Het verbod om beelden te maken is dan ook bedoeld als een waarschuwing: om niet 
in plaats van de Schepper de schepping gaan vereren. dat zou afgoderij zijn. 
Met de komst van Christus is evenwel alles anders geworden.
 
Al heel vroeg zijn er dan ook Christenen geweest die waarde hebben gehecht 
aan zichtbare tekens, aan afbeeldingen en symbolen. Dat blijkt uit de vondsten 
in de catacomben. En dat blijkt ook uit wat kerkvaders hebben geschreven. 
Zo schrijft bijvoorbeeld Clemens van Alexandrië: “Als we een zegel hebben – 
of dat nu een duif is of een vis, of een schip dat voor de wind zeilt, of een 
lier (dat instrument waar Polycrates op speelt), of een scheepsanker (zoals 
Seleukos in zijn ring heeft laten graveren), of een visser: steeds zal men zich 
de apostel herinneren of de kinderen die uit zee zijn gered”. Het gaat hier 
weliswaar niet over afbeeldingen die een rol speelden in de eredienst; dat kan 
te maken hebben met het feit dat Christenen toen nog werden vervolgd. Maar het
illustreert dat men hechtte aan zichtbare symbolen.
 
Pas na het edict van Milaan, waarbij het Christendom de staatsgodsdienst werd, 
werden er overal kerken gebouwd. En die werden gedecoreerd, zoals dat met 
heiligdommen gebruikelijk was ten tijde van het Hellenisme. Men maakte 
voorstellingen van heiligen, voorstellingen uit het leven van Jezus en 
afbeeldingen die verwezen naar de gelijkenissen. Maar kan men hier al 
spreken van ikonen?
We zien dat al vroeg het gewone volk en ook de monniken een zekere neiging hadden 
om aan heilige voorstellingen een bijzondere waarde toe te kennen. Aanvankelijk 
waren het dan ook vooral de bisschoppen, die daarin een gevaar zagen. Maar pas 
in de 8ste eeuw leidde dit tot een hoog oplopend conflict. Het is niet 
onwaarschijnlijk dat de rol van de toen oprukkende Islam daarbij een factor van 
betekenis was. In 730 vaardigde de keizer een verbod op beelden uit: al wat er 
aan beelden voorhanden was diende te worden vernietigd . En dat is toen ook 
gebeurd (ikonoklasme). Maar een reactie daarop liet niet lang op zich wachten: met name 
monniken lieten van zich horen. Sommigen moesten dat met hun leven bekopen. 

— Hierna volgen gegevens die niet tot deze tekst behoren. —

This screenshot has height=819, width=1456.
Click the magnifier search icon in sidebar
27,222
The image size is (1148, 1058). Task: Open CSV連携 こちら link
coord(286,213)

Maar juist daarom leidde tot heftige discussies over de vraag of beeldenverering 
nu werkelijk een teken van verval was, een terugkeer naar het heidendom, of 
juist een perfecte uitdrukking het fundament van het Christelijke geloof.
 
De meest bekende verdediger van de ikonenverering is Johannes uit Damaskus: hij 
schreef daar drie verhandelingen over. In zijn visie is het beeldverbod uit 
Exodus/Deuteronomium achterhaald sedert God een mens is geworden van vlees 
en bloed. Door de incarnatie is het goddelijk licht, dat door de zondeval 
was gedoofd, in deze wereld opnieuw zichtbaar geworden.  Wie Jezus ziet en in 
hem Gods Zoon herkent weet ook dat met de incarnatie de hele schepping 
als het ware is vernieuwd. Dat is ook waarom de gelovigen aan het slot van 
de zondagse liturgie kunnen zingen “Wij hebben het goddelijke licht gezien”. 
Het fundament van deze theologie is te vinden in het verhaal over de transfiguratie 
(de gedaanteverandering) op de berg Tabor: daarin wordt verteld dat de drie 
meest toegewijde leerlingen van Jezus hebben “gezien” wie deze mens is in 
het goddelijke licht.
Kan dit goddelijke licht, de vernieuwde schepping, ook worden afgebeeld?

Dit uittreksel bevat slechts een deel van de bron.